§ TASKS TO PERFORM:
1: Please transcribe the stretch of the care worker minimum wage article from "Proposed new minimum" through "to haemorrhage staff.".
2: Answer these questions from the care worker minimum wage article:
(a) Who heads the NHS leaders making the warning?
(b) What is the current Real Living Wage in London?
(c) How much less per hour do care workers now earn than supermarket staff?
3: Extend the care worker minimum wage article with new text that follows on from its last sentence.

§ PAGE TEXT:
● ● ● ● ● ● ●
Proposed new minimum wage for care workers

The NHS Confederation has written to the government urging it to introduce a new national minimum wage rate for all health and social care workers in England. This follows increasing concerns that widespread staff shortages will negatively impact patient care. NHS leaders, headed up by Matthew Taylor, warn that, without an increase above the current minimum rate (£9.50 for 23+ year olds), the social care sector in England will lose any remaining competitive edge and continue to haemorrhage staff.

Several organisations in other industries, such as retail and hospitality, offer pay rates above the national minimum wage, with many voluntarily paying staff the Real Living Wage (currently £11.05 per hour in London and £9.90 across the rest of the UK). As such, workers may be more likely to leave demanding and often difficult care roles, for higher pay in less stressful working environments.

Similarly, it has been highlighted that, a decade ago, the average hourly wage for a care worker was 13p more than those working in the sales and retail sector. But, they are now earning 21p less than supermarket staff, in a significant reversal of remuneration entitlements. This being said, counterparts in Scotland and Wales have already recognised this issue and implemented minimum wage rates for social care staff which is near to or well above £10 per hour, causing England to further fall behind national standards.

As living costs continue to soar, it’s understandable that care workers may be more inclined to look for jobs in other industries which offer higher rates of pay and a better work-life balance. The push from NHS leaders signifies the extreme pressure the care sector is under, and the widespread issues they will face if they continue to suffer from high turnover and poor attraction rates. It has already mentioned that, if left with only skeleton staffing, the waiting time in the NHS will be exacerbated and demand for services will be higher.
● ● ● ● ● ● ●
(Pixel coordinate grounding data)

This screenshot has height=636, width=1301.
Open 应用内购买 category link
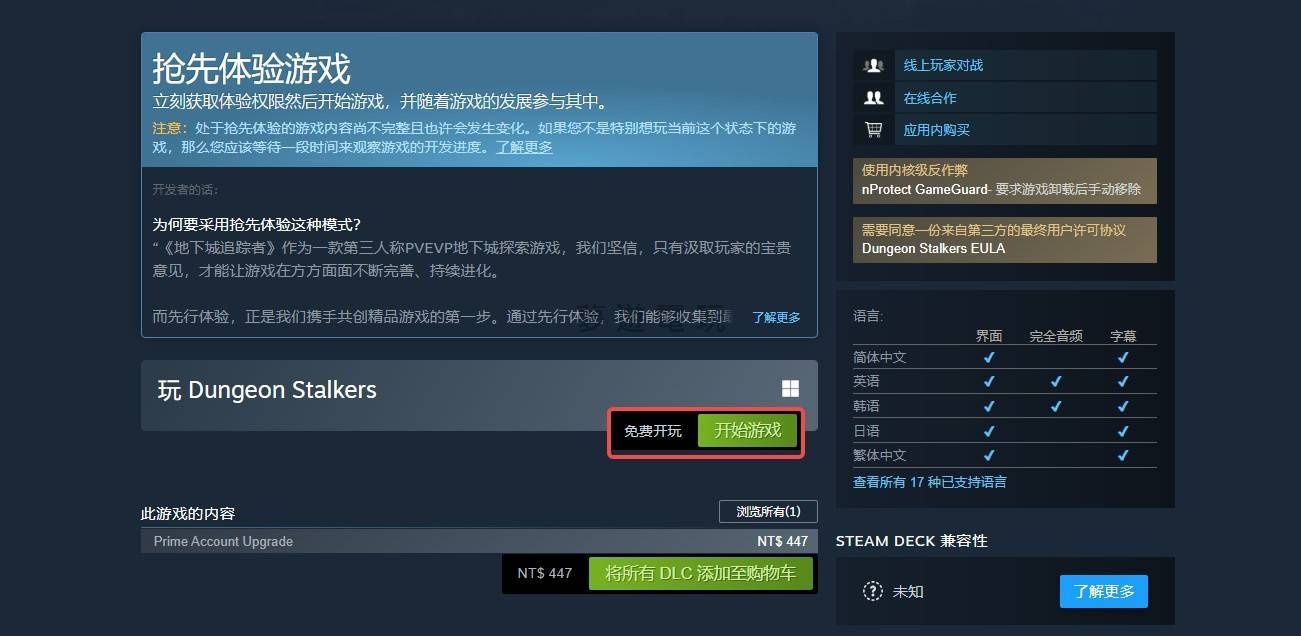(x=936, y=130)
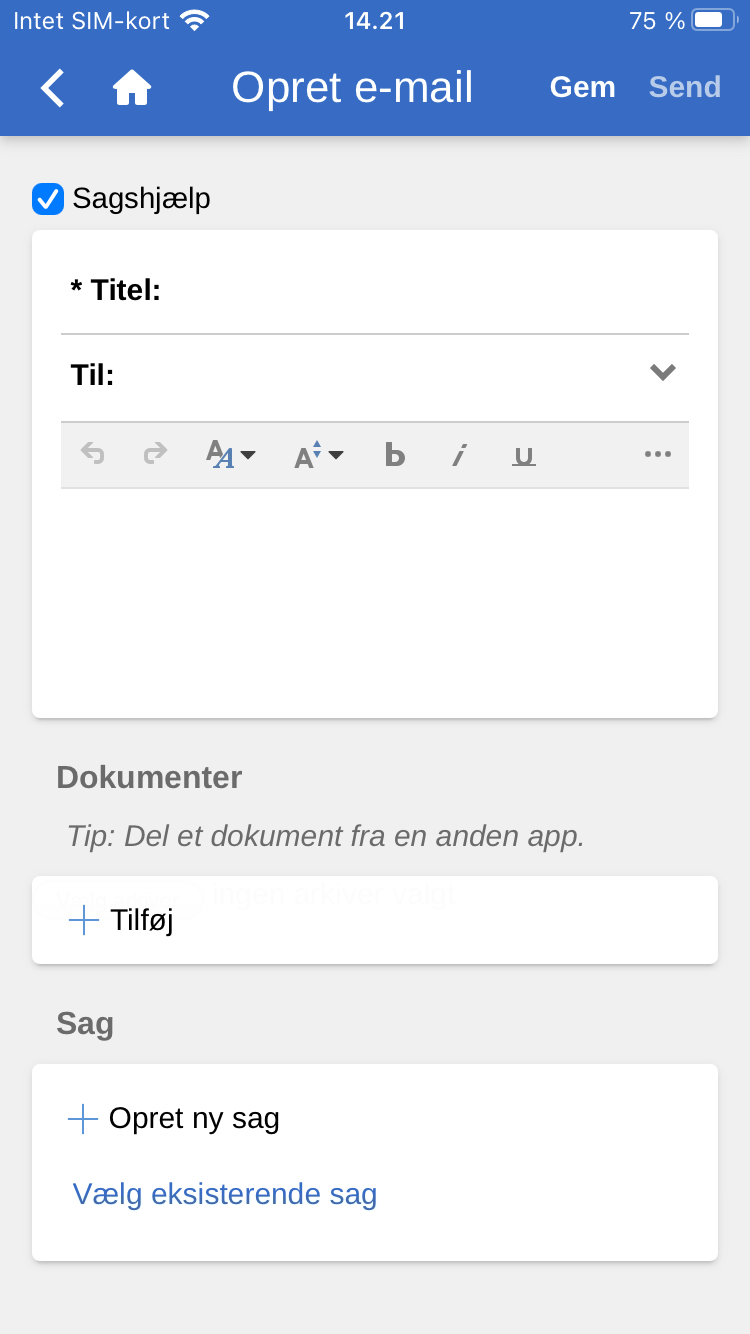
Task: Tap the back arrow icon
Action: pyautogui.click(x=52, y=88)
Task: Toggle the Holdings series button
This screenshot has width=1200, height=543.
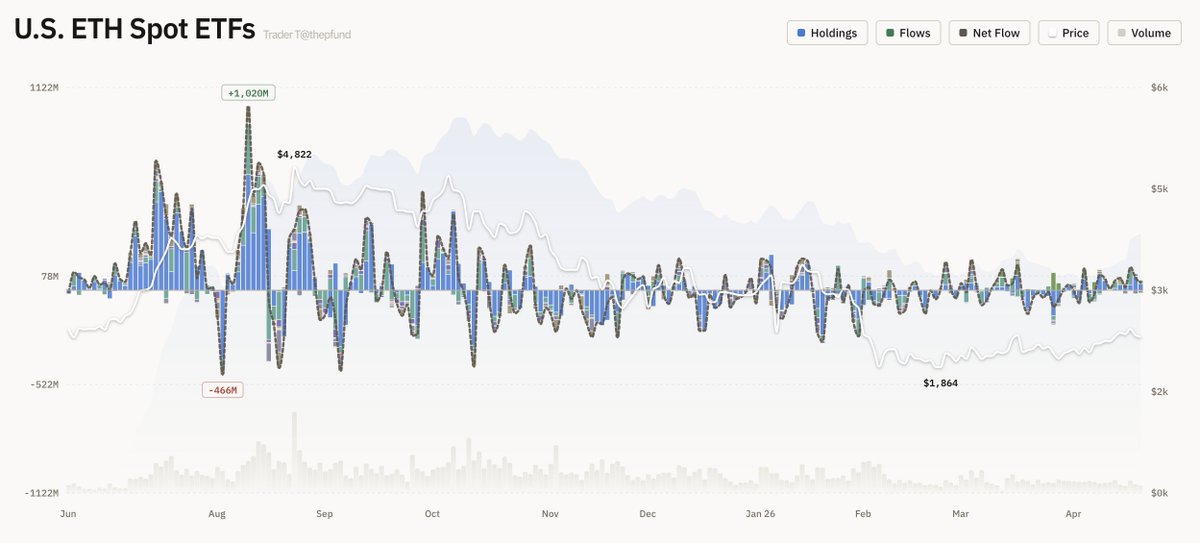Action: [x=826, y=33]
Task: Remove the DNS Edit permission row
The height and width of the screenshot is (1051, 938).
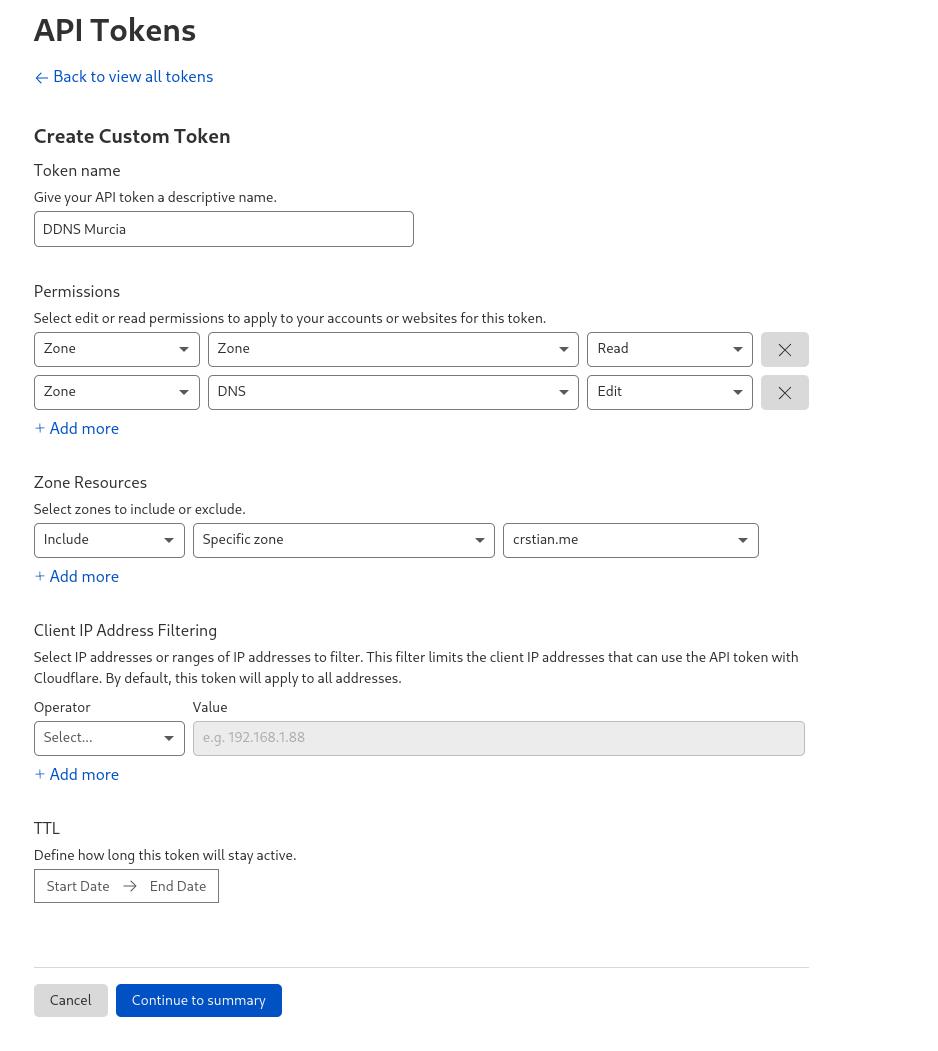Action: point(784,393)
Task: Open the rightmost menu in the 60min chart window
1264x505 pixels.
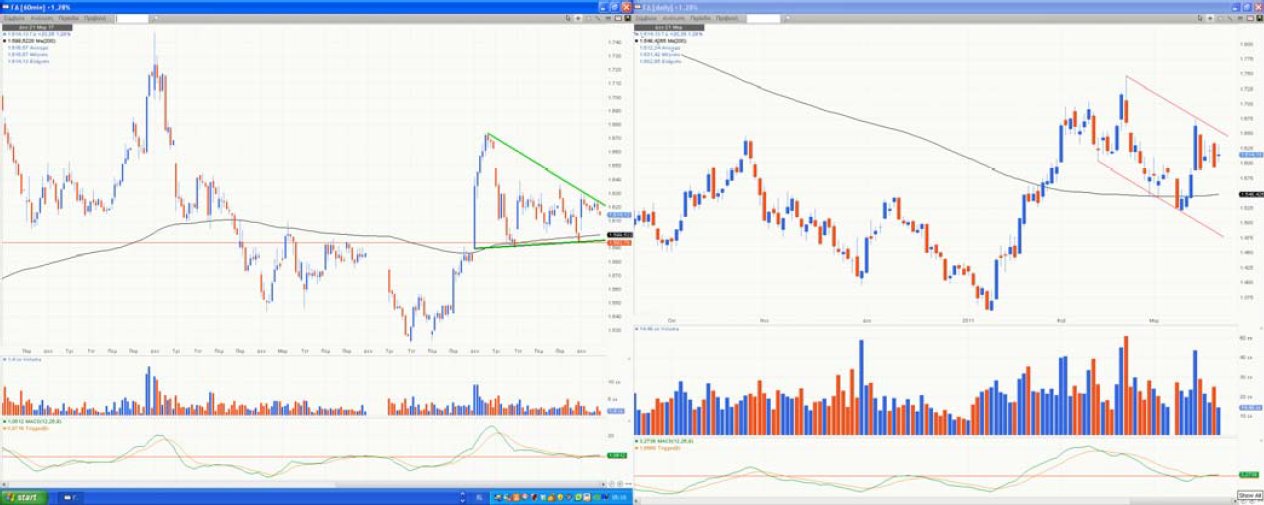Action: click(x=95, y=19)
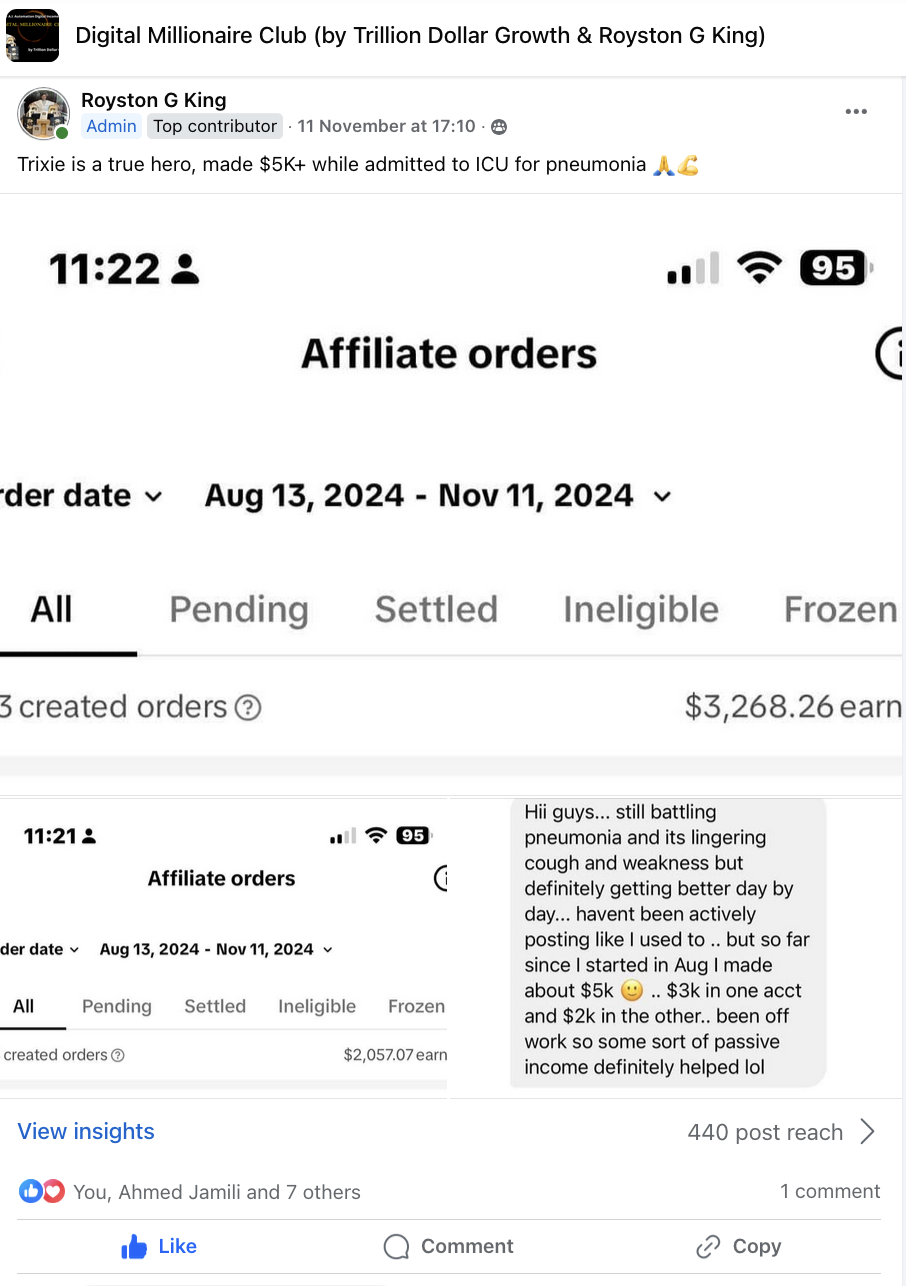Open the smaller Affiliate orders screenshot

tap(224, 943)
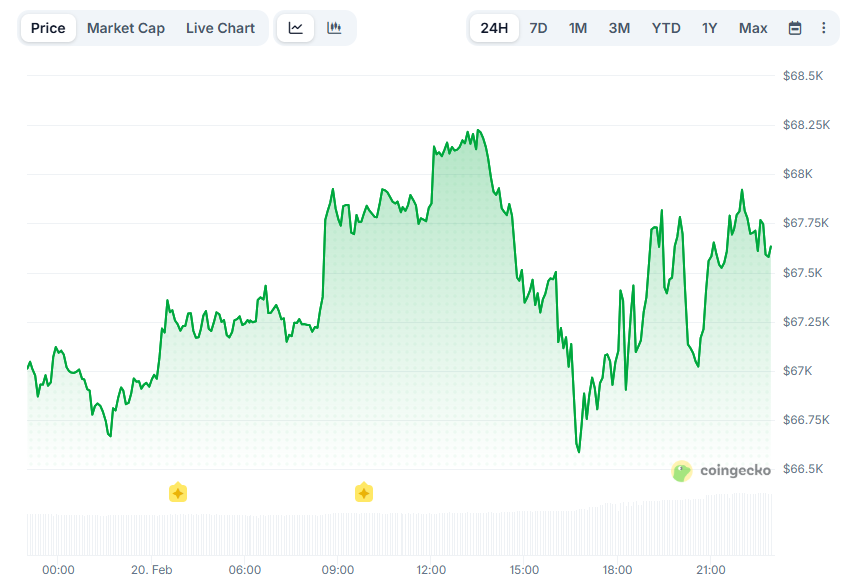Select the 1Y time range
The width and height of the screenshot is (848, 576).
pyautogui.click(x=709, y=28)
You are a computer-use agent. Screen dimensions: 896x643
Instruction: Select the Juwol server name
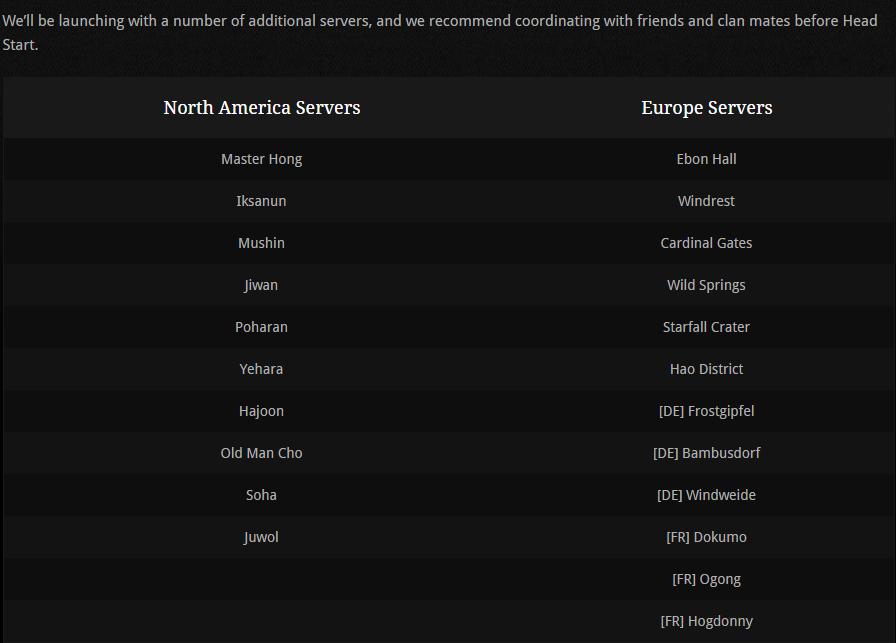[x=261, y=537]
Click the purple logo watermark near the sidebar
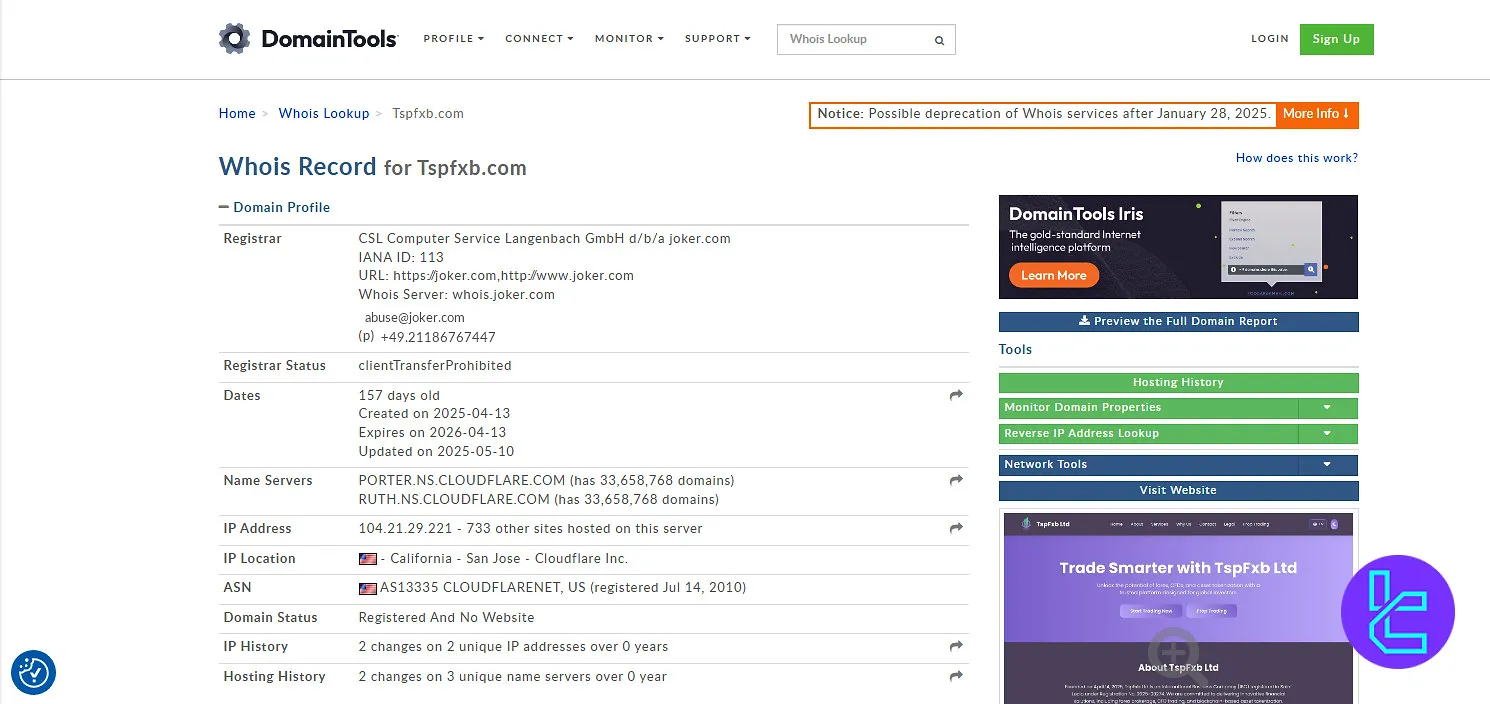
● ● ● ● ● ● ●
§ OUTPUTS BY TASK:
1:
Proposed new minimum wage for care workers

The NHS Confederation has written to the government urging it to introduce a new national minimum wage rate for all health and social care workers in England. This follows increasing concerns that widespread staff shortages will negatively impact patient care. NHS leaders, headed up by Matthew Taylor, warn that, without an increase above the current minimum rate (£9.50 for 23+ year olds), the social care sector in England will lose any remaining competitive edge and continue to haemorrhage staff.

2:
(a) Matthew Taylor
(b) £11.05 per hour
(c) 21p

3:
It further states that hospitals will be left with little alternative but to delay the discharge of patients, since there won’t be social care services available to continue their care. This will also have a knock-on impact on people who need social care rather than health care, since they will be forced to seek treatment from their GP or A&E, if their needs cannot be met by social care services.

Whilst pay is an important factor in the recruitment and retention of care staff, employers in the sector may also want to consider implementing measures which effectively support employees’ mental health and emotional wellbeing. Doing so can help reduce absences levels and contribute towards improved motivation and satisfaction rates, due to staff feeling recognised, valued and assisted by their employer. Similarly, employees are looking to their employer to improve flexibility and facilitate an effective work-life balance. Whilst it’s clear that most care roles won’t be able to be fulfilled from home, organisations can introduce other flexible working arrangements. This might include working compressed hours, or reduced hours or days per week.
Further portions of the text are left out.